A China se tornou um competidor predatório da indústria química global, na avaliação de Maximilian Yoshioka, diretor-presidente da Indorama Ventures Polímeros para a América Latina e membro da presidência da Abiquim (Associação Brasileira da Indústria Química). Segundo ele, o aumento da capacidade produtiva chinesa criou um excedente que passou a pressionar os mercados internacionais e a afetar a indústria química da América Latina.
A declaração foi feita nesta 3ª feira (1º.set.2026), em São Paulo, durante evento da Abiquim para apresentar a Agenda Estratégica para a Indústria Química Brasileira 2027-2035. O encontro reuniu autoridades e lideranças do setor para debater o futuro da indústria até 2035. A agenda tem como objetivo reduzir a dependência externa, recuperar a competitividade e ampliar os investimentos no setor químico nacional.
Yoshioka afirmou que esse desequilíbrio estrutural se agravou nos últimos 15 anos.

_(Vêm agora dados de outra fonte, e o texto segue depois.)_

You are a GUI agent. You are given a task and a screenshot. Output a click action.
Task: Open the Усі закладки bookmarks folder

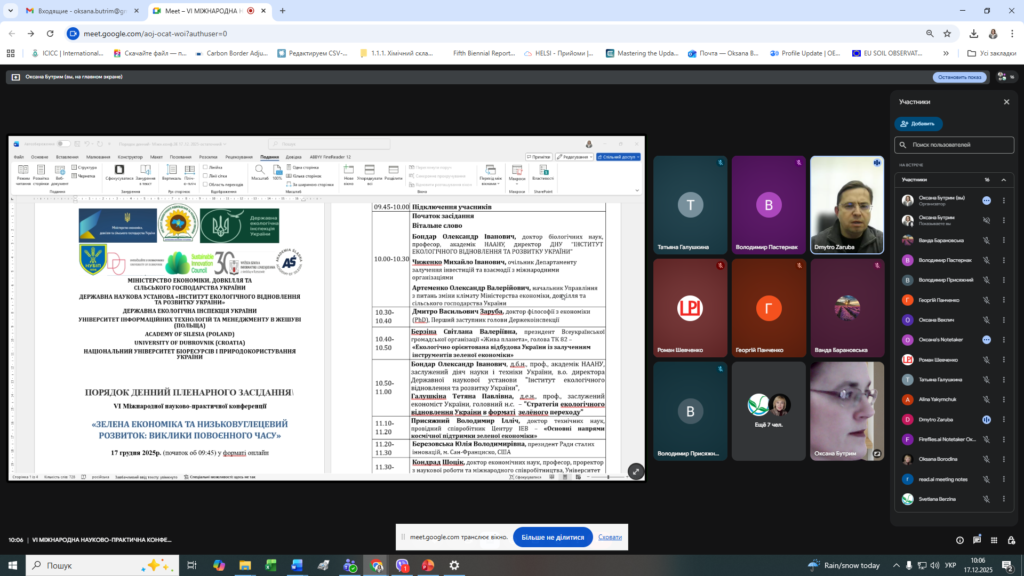[x=992, y=53]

Nesse período, os investimentos chineses em nova capacidade instalada cresceram em 2 dígitos, gerando uma oferta superior à demanda doméstica e ampliando a pressão sobre os mercados globais.
Excedente chinês e americano
O cenário também foi impulsionado pelos Estados Unidos, que ampliaram os investimentos na indústria química com a expansão da produção de shale gas, fonte de matéria-prima de baixo custo.